The panorama of the Elm Inn was best viewed from the walkway, and Caleb swept it again and again. There were half a dozen tables for cards, and the tinkling of coins being tossed on them could be heard under the constant roar of conversation and the occasional disagreement. It was still early—the weak winter sun trickled through the filmy windows—and White had told Caleb not to worry about gunfire until the liquor had more time to work. Caleb acted as if he knew what this meant. Women circulated among the tables, and Caleb avoided looking at their ill-fitting attire and the bodies they barely restrained. These women were shaped differently than his mother or his sisters, rounder, more fleshy. They brought drinks to the men, played with their hair, sat on their laps, and whispered into their ears. Caleb’s embarrassment made it easy to give his attention to the men, who watched one another with wary glances. Many looked like the raccoon Caleb had impaled in the horses’ stall, their expressions wild, their bodies plagued by nervous tics. Each carried the kind of weight in his shoulders that bowed his back and hid his face from the world. Caleb thought he would know one of the killers if he saw them, that he would feel it as clearly as if he’d leapt into icy water. No one in the Elm Inn gave him that shudder. Some, however, struck a deep fear in his heart. One customer, frustrated by something unknown that happened behind one of the closed doors, caught sight of him on the upper walkway, the first time someone besides White or Ethan had taken any notice of him, and Caleb scurried in the other direction, lamely passing the broom behind him. The man’s longer strides caught up with him, and he rammed his elbow into Caleb’s back hard enough to knock the broom from his hand and send it clattering over the railing and onto a handful of patrons waiting at the bar. “Watch yourself, boy,” he said and tromped down the stairs.

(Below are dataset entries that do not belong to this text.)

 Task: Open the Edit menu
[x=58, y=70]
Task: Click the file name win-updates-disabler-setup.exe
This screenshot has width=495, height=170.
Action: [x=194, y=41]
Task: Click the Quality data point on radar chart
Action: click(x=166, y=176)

Caleb heard a yell of annoyance and pressed his back to the wall, out of sight from the floor below. London White came up the stairs, broom in hand. He considered it, passing it from one palm to the other. Caleb knelt and swept the last of the dirt into his hand. He didn’t know what to do with it—he had been sweeping it up against the walls between the doors, rather than onto the card players and women below—so he dumped it into his pocket.

“When I was your age,” London White began, making it clear he’d paid no attention to Caleb’s work habits, “I was like my brother, living in the woods, making moonshine to sell to thirsty travelers, eating whatever we could catch—possums, rabbit, squirrel.” He winced. “Then I sold a jar full of our best to a man in a nice suit. He rode the finest horse I’d ever seen. He wore the finest clothes. We feared men like that. Sometimes we’d give them our product for free.” He wrung the broom handle with his fists. “Imagine that—the ones who could truly afford our wares and we’d give it to them for nothing because we were scared. I didn’t like that feeling. Not at all.” His knuckles went white. “I followed him home. He lived in a gorgeous house—windows and ceilings like a church, walls and floors as resplendent as the most magnificent of palaces. He had a beautiful wife—red hair to her shoulders, skin white as snow. Do you know what I did?”